Tre giorni per il pianto. Non di più.

È uno dei momenti più movimentati dei Vangeli, la corsa – col cuore in gola – di un giovane e di un anziano che, senza dirsi nulla, si fiondano al sepolcro pensando: «No, non ci posso credere. Non può finire così». Maria di Magdala li aveva avvertiti: «Hanno portato via il Signore dal sepolcro e non sappiamo dove l’hanno posto!», ed ora Giovanni e Pietro vanno a verificare, attraversati da mille supposizioni, quelle che noi siamo abituati a coltivare per ogni fatto non chiarito. E immaginiamo che pensano a tutto, tranne naturalmente che lui potesse essere risorto.
Normale che per un tratto corrano appaiati, come mostra il quadro di Burnand. Poi, com’è normale che sia, il più giovane stacca il compagno e arriva primo (lo confesserà in tarda età, con la tipica sfrontatezza giovanile e senza tacere d’aver lasciato entrare per primo il meno giovane). Alla vista delle fasce e del sudario messi in quel modo – segno che era vivo e che non poteva essere stato trafugato -, il «Non ci posso credere» si muta in «Ci credo».
La corsa di Giovanni e Pietro si compie grazie a Maria di Magdala, che non appare con i due discepoli, ma è proprio grazie a lei, donna sveglia, che loro due si sono svegliati. E non ci sorprende ritrovarla nel racconto di nuovo lì, «all’esterno, vicino al sepolcro», in lacrime. E Gesù le rende l’onore che merita, mostrandosi a lei prima che agli altri, chiamandola per nome e affidandole le parole da dire ai fratelli.
Ma soprattutto dobbiamo dire che Maria riconosce Gesù sentendosi chiamare per nome, e quando la sua voce la raggiunge può finalmente comunicare: «Ho visto il Signore»! E’ stata la prima a poterlo dire nella storia. Da lei è partita una successione di testimoni e di apostoli che è giunta fino a noi. Siamo tutti chiamati a inserirci in quella catena e a somigliarle quando ci sarà dato di affermare gioiosamente: «Io credo in Gesù, io credo nel Dio di Gesù Cristo, risorto dai morti».

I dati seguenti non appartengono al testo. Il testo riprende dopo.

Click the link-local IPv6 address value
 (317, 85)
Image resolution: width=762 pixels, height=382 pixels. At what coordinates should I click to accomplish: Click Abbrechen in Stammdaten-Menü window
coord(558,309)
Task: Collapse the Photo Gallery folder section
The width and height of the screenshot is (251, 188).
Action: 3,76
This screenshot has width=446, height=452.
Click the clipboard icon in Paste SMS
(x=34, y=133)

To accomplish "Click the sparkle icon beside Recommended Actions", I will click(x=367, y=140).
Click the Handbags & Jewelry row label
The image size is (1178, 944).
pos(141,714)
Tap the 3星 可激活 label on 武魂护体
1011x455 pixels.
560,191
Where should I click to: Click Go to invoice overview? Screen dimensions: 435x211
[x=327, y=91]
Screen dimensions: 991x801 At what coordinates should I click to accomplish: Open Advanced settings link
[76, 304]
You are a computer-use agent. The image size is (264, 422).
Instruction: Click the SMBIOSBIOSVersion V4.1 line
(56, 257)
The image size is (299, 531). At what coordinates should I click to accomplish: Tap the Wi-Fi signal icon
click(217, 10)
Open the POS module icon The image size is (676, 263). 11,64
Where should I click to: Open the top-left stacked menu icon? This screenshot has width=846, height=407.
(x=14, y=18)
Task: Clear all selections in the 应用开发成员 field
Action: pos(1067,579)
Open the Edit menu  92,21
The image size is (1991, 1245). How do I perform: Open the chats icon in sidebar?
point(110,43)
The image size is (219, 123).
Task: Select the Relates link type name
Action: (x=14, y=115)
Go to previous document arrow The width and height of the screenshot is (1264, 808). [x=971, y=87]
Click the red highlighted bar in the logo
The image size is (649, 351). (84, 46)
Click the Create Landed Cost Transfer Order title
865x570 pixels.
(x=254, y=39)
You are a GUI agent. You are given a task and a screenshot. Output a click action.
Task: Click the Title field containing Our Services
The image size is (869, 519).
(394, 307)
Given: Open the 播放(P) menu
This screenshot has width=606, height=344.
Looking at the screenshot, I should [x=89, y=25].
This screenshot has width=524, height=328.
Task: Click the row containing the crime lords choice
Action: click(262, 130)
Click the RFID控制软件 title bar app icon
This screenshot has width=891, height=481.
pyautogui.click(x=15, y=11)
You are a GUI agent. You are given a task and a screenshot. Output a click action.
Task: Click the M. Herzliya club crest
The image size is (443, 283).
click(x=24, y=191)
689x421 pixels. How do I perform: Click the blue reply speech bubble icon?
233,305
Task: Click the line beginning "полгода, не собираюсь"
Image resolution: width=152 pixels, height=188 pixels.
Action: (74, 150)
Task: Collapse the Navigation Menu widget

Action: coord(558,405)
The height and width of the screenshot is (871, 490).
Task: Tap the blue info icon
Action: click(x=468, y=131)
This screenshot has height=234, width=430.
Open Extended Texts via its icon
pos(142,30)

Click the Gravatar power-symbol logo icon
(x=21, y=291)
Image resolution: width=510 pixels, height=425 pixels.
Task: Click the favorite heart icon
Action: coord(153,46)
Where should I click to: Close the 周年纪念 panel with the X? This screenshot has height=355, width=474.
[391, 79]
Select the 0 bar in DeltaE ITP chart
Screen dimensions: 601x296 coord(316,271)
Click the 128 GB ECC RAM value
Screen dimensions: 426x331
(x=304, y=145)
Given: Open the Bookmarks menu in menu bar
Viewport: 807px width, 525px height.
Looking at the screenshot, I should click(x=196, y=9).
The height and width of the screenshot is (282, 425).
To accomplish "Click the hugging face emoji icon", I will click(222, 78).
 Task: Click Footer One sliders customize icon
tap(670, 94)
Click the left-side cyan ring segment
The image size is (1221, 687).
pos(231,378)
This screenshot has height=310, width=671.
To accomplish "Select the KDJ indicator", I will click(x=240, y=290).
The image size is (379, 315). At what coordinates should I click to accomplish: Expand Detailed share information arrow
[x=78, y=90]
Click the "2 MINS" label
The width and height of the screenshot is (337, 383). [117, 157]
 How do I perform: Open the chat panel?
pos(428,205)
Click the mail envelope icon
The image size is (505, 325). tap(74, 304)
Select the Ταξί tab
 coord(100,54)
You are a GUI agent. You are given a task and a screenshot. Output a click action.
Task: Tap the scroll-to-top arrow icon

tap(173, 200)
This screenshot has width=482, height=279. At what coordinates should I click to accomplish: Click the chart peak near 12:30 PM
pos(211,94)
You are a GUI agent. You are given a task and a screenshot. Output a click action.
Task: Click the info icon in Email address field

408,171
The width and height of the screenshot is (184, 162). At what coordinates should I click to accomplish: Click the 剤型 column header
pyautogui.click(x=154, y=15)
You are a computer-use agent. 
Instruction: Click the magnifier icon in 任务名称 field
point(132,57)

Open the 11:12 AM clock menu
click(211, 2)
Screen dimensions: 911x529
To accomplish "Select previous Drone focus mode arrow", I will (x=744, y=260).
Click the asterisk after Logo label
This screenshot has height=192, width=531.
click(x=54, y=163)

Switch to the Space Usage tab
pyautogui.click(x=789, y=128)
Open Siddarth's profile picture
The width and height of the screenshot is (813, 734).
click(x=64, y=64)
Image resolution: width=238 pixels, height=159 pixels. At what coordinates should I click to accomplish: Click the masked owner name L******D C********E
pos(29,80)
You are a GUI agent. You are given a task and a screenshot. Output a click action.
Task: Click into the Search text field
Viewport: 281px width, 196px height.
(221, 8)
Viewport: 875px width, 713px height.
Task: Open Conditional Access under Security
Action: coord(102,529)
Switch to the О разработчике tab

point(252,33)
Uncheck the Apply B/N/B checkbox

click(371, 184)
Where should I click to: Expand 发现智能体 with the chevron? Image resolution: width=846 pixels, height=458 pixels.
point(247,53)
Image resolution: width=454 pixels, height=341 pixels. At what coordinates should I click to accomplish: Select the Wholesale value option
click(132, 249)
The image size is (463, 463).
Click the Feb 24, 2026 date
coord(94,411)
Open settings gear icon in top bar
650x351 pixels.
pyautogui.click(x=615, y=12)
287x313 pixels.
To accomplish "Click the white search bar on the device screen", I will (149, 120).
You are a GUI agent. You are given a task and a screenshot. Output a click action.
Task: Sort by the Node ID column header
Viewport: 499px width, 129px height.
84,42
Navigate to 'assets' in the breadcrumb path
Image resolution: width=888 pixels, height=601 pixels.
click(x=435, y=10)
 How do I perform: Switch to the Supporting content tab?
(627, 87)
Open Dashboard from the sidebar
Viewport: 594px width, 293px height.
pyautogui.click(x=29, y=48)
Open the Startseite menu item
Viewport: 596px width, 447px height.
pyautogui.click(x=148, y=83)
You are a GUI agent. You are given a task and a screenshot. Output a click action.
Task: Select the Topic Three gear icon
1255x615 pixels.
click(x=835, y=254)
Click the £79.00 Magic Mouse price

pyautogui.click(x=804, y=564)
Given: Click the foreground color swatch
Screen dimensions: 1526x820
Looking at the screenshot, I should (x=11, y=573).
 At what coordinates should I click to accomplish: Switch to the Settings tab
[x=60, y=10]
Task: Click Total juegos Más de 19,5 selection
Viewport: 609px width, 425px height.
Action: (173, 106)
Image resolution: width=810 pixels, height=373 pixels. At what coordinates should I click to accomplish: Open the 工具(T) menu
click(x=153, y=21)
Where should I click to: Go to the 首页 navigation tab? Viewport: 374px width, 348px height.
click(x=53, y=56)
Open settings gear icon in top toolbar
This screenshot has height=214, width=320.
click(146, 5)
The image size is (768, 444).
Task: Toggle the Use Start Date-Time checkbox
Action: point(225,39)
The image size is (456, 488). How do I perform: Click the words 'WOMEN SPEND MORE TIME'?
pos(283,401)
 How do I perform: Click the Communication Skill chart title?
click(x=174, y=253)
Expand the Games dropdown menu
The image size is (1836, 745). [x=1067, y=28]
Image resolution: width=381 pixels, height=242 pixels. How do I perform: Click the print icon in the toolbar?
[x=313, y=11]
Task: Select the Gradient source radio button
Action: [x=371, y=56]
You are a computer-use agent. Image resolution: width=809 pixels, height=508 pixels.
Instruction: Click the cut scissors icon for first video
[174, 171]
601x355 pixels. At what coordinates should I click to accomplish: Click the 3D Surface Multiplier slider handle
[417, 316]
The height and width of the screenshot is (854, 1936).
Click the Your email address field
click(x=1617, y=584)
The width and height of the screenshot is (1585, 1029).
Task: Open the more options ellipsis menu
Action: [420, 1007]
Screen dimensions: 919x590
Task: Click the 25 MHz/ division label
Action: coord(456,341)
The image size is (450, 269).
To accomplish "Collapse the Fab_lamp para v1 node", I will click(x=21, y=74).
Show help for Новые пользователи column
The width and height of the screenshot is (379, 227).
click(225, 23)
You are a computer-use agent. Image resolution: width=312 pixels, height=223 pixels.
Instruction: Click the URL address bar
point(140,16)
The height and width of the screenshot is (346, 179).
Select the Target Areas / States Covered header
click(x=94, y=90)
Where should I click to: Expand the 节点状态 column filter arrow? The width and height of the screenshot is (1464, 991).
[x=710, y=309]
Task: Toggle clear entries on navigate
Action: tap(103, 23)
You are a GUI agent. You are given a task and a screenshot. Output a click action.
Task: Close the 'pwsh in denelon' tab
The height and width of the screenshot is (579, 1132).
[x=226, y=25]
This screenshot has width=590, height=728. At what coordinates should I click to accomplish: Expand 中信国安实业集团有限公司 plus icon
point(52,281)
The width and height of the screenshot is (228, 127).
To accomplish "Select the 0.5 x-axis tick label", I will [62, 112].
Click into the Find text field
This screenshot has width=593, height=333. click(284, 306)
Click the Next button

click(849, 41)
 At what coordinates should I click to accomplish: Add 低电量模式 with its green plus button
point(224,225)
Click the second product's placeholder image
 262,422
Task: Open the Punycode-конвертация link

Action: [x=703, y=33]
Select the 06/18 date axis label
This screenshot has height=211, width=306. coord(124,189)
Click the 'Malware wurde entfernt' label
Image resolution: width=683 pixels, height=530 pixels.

La corsa dei due discepoli è un’immagine adatta a descrivere la nostra ricerca di Gesù, alla quale siamo continuamente chiamati. Così come la “sveglia”, messa in atto da Maria di Magdala verso i due discepoli, ci fa sperare di incontrare persone che ci conducano a fare esperienze di fede nelle quali riscontrare le parole del Prefazio pasquale, quando afferma che a Pasqua “rinascono a vita nuova i figli della luce” e “in lui risorto tutta la vita risorge”.
Pasqua infatti viene dopo “Passione e morte” che ci accompagnano sempre, ma sempre ci accompagna anch’essa. E ogni giorno può diventare quel “mattino di Pasqua”, esperienza che rende Maria di Magdala non solo assettata di verità ma anche di luce. Una luce che quando è cercata dall’amore – corro perché sono appassionato al “mio” Signore e desidero ascoltarlo e vederlo -, mi rendono testimone della sua risurrezione.
Tre giorni sono ammessi per il pianto. Non di più. Perché anche il buio va custodito e le tenebre hanno i loro tempi. Ma dopo abbiamo bisogno che qualcuno «in vesti sfolgoranti» ci dica che non esiste pietra che non possa essere spostata: «Perché cercate tra i morti colui che è vivo?». La tenebra diviene luce, la morte non sarà la fine. Lui l’aveva detto, bisognava solo farne memoria.
Anche oggi, nessuna tomba e nessun buio, vissuti nella fede sono definitivi. La Pasqua, invece, è per sempre.